Sobre dias ácidos

Crédito: Priscila Barbosa

Era segunda-feira e, definitivamente, eu não estava disposta a começar a semana de mau humor. Os livros de autoajuda me fizeram propostas, os amigos me sugeriram a meditação, as amigas mais zens me indicaram a yoga e uma das parceiras de trabalho havia dito que eu estava estressada demais.

Foi então que decidi, “vou parar meu trabalho por 5 minutos e descer até a feira e relaxar um pouco. Eles devem ter razão”, pensei.

Os dias estão muito ácidos. Eu ando muito tensa e preciso, apenas por 5 minutos, não olhar as estatísticas e respirar. 5 minutos. Só isso e volto. Pensei em comprar flores, pois uma conhecida me explicou que as energias negativas transpassam para a planta.

Abandonei a missão. O dinheiro não dava!

Coloquei um tênis no pé, no fone a playlist mais leve possível e segui em busca do meu caldo de cana perdido.

Porém, mal pude saborear a minha liberdade e bem no meio do caminho estava a polícia. Na moto, dois rapazes de capacete assustados. Uma amiga que me acompanhava se distanciou de mim. Foi olhar de perto e disse: “Esses meninos trabalham aqui, vou chamar o pai deles.”

Enquanto os policiais separavam os rapazes, um deles tentava acalmar tudo. O outro agia de maneira mais violenta e agressiva. O parceiro dizia: “Calma, cara”. E ele esbravejava xingamentos, com o fuzil em uma das mãos.

Eu ainda tentava me acalmar, quando o pai dos meninos, um feirante, chegou perto.

“Quem me garante que ele é o pai de vocês?”, indagou o policial furioso.

Aqueles fuzis me fizeram paralisar. Eu bem sei como funcionava na favela, a gente não tem tempo de argumentar ou provar a inocência que nos é fragmentada junto com a abordagem.

Eu simplesmente travei e meu coração começou a acelerar. Não conseguia sair do lugar.

Tentei começar o dia transmitindo paz, afinal é o que desejo e me perdoem se o país em que vivemos nos extermina em doses cada vez maiores. Senão pela bala perdida, a acertada. Nos matam aos poucos pela depressão, pelo medo, pela falta de certeza que nossa(o)s filha(o)s, irmã(o)s, amiga(o)s, vão voltar para casa.

Agora fica a pergunta: Qual a cor de pele dos meninos na moto que você imaginou durante esse relato?

Qual a cor de pele do policial mais agressivo? E a do mais calmo?

Não responda pra mim, responda pra você mesma(o). Afinal de contas, foi essa a imagem que nos enfiaram garganta abaixo, durante toda uma história de séculos.

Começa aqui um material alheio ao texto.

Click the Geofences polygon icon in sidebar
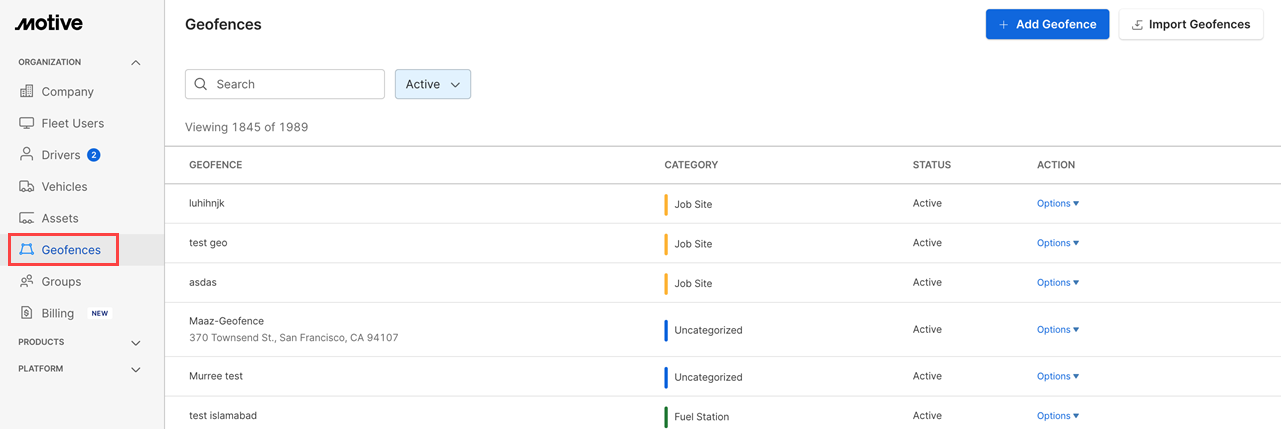The image size is (1281, 429). pyautogui.click(x=27, y=250)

Bem sei que a acidez do dia a dia, diante de tantos atos de resistência, combatendo intervenções infundadas, é praticamente parte de nós. Sei também que nos manter saudáveis emocionalmente e psiquicamente é um desafio quase que inalcançável, mas é preciso alinhar os pensamentos para não enlouquecer.

No final da situação apresentada, ganhei uma rosa vermelha do senhorzinho da floricultura. Me questionei, quantas flores as famílias ainda vão ter que comprar para acompanhar os seus filhos que nunca mais vão voltar. Respirei e entendi que não vamos transformar histórias se, de vez em quando, não pararmos e olharmos para as poucas coisas boas que nos restam. Para os fragmentos de coisas positivas que resistem em meio ao caos.

E a cada dia que passa e vejo irmãos e irmãs em uma expressão diária de busca pela alteração desse cenário caótico, tenho certeza que a única solução é entendermos que somos nós por nós mesmos e, se assim não for, dificilmente teremos dias doces para seguir.